On the other hand, there are books like Tanya Huff’s “Blood” series, that portrays a vampire whose closest friends are a family of werewolves. That friendship goes back to when he (the vampire) was working as an agent for the Allies during World War II, and one of his contacts turned out to be a werewolf. They exchange quick greetings, “They didn’t tell me you were a werewolf.” “They didn’t tell me you were a vampire.” Then they shake hands, and get on with the business of killing Nazis.
In the Dresden books, inter-supernatural relations are quite complex. Not only are there vampires and werewolves, for instance, but there are at least four different kinds of vampire who cooperate only when faced with a common enemy, and at least five different varieties of werewolf who have nothing to do with each other if they can avoid it. Most of the major movers and shakers of the supernatural world (and many minor movers and shakers who hope to become major, for that matter) are signatories to a treaty called the Unseelie Accords, which operates sort of like the Geneva Convention does for mortals. Everyone knows of the fey and the vampires and the fallen angels and so on, but there are also smaller groups that most others might not have heard of, or who they might suspect of being mere legends.
I’ve always wondered about technology in the Naruto universe. Naruto basically lives off of instant ramen but you never see anything remotely technological in the series. (Unless tabletop cookers count)
Where does Tim Powers fit into this? All his secret histories posit unknown reasons for real-world events and timelines.
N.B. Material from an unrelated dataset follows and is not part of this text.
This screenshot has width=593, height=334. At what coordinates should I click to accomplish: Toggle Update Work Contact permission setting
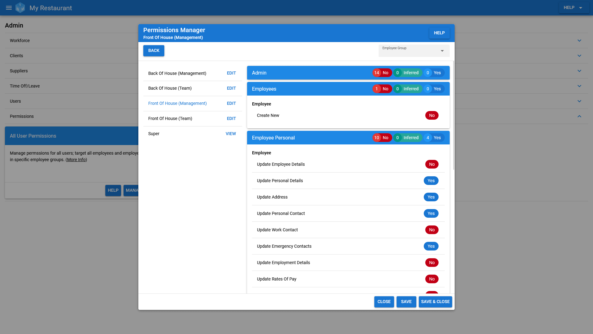(431, 229)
Then, of course, there’s the ones that are only tangentially related to the real world and don’t need to line up a timeline.
You’re talking about The Masquerade that hides the magic world. OP is talking about humorous parallels to the author’s contemporary world within the magic world, or even within a completely different time and setting.
I have not read Jonathan Strange and Mr. Norell. I don’t know where that one falls.
Okay, fair enough… Jonathan Strange and Mr. Norell actually does the latter: although it’s a magical world, the Napoleonic Wars unfold with the same historical pathway: Wellington through Spain, etc. So, though it’s a magical world, it parallels real history – in a way I think it wouldn’t really.
(The “Temeraire” series – Napoleonics with dragons – has the same problem. Although a vastly history-changing alteration has been made – dragons! – the battles continue to unfold exactly as in our history. Trafalgar happens on the same day, with the same ships, and the same outcome!)
How could the same ships even exist in a world with dragons? Fire-based weapons are devastating to wooden ships, and the only reason they weren’t used more often was that nobody wanted one mounted on their own ship for fear that it’d destroy themselves. Given a fire-delivery mechanism that is not itself vulnerable to fire, though, and all sailing navies in the world simply cease to exist.